**Given task**
Copy each of the following records word for word.

**Provided records**

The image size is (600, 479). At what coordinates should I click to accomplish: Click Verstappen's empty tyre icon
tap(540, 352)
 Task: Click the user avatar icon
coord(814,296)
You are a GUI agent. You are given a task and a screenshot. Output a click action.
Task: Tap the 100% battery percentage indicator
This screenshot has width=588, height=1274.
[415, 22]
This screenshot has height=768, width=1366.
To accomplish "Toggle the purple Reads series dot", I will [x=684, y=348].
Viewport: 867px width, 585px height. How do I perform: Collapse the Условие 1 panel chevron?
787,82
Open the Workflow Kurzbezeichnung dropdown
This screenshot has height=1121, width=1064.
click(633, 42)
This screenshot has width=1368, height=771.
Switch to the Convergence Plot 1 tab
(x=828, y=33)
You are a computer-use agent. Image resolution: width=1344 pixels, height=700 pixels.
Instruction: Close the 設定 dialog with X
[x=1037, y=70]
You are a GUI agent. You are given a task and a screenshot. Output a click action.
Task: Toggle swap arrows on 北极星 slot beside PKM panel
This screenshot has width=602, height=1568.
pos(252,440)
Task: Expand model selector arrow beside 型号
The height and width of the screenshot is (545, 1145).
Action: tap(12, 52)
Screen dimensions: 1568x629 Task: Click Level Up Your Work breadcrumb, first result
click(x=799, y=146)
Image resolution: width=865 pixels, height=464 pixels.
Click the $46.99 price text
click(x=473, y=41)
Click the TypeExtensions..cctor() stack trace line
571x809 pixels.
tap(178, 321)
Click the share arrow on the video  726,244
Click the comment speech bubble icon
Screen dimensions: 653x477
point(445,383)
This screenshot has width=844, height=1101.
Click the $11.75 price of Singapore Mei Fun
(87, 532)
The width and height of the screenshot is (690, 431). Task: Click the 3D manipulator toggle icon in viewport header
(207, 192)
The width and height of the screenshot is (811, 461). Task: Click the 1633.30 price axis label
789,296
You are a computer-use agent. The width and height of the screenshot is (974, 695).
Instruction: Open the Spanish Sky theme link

**Output of the exercise**
The image size is (600, 479). At what coordinates should I click to accomplish: Click Verstappen's empty tyre icon
tap(540, 352)
 Task: Click the user avatar icon
coord(814,296)
You are a GUI agent. You are given a task and a screenshot. Output a click action.
Task: Tap the 100% battery percentage indicator
This screenshot has width=588, height=1274.
[415, 22]
This screenshot has height=768, width=1366.
To accomplish "Toggle the purple Reads series dot", I will [x=684, y=348].
Viewport: 867px width, 585px height. How do I perform: Collapse the Условие 1 panel chevron?
787,82
Open the Workflow Kurzbezeichnung dropdown
This screenshot has height=1121, width=1064.
click(633, 42)
This screenshot has width=1368, height=771.
Switch to the Convergence Plot 1 tab
(x=828, y=33)
You are a computer-use agent. Image resolution: width=1344 pixels, height=700 pixels.
Instruction: Close the 設定 dialog with X
[x=1037, y=70]
You are a GUI agent. You are given a task and a screenshot. Output a click action.
Task: Toggle swap arrows on 北极星 slot beside PKM panel
This screenshot has width=602, height=1568.
pos(252,440)
Task: Expand model selector arrow beside 型号
The height and width of the screenshot is (545, 1145).
Action: tap(12, 52)
Screen dimensions: 1568x629 Task: Click Level Up Your Work breadcrumb, first result
click(x=799, y=146)
Image resolution: width=865 pixels, height=464 pixels.
Click the $46.99 price text
click(x=473, y=41)
Click the TypeExtensions..cctor() stack trace line
571x809 pixels.
tap(178, 321)
Click the share arrow on the video  726,244
Click the comment speech bubble icon
Screen dimensions: 653x477
point(445,383)
This screenshot has width=844, height=1101.
Click the $11.75 price of Singapore Mei Fun
(87, 532)
The width and height of the screenshot is (690, 431). Task: Click the 3D manipulator toggle icon in viewport header
(207, 192)
The width and height of the screenshot is (811, 461). Task: Click the 1633.30 price axis label
789,296
You are a computer-use agent. The width and height of the screenshot is (974, 695).
Instruction: Open the Spanish Sky theme link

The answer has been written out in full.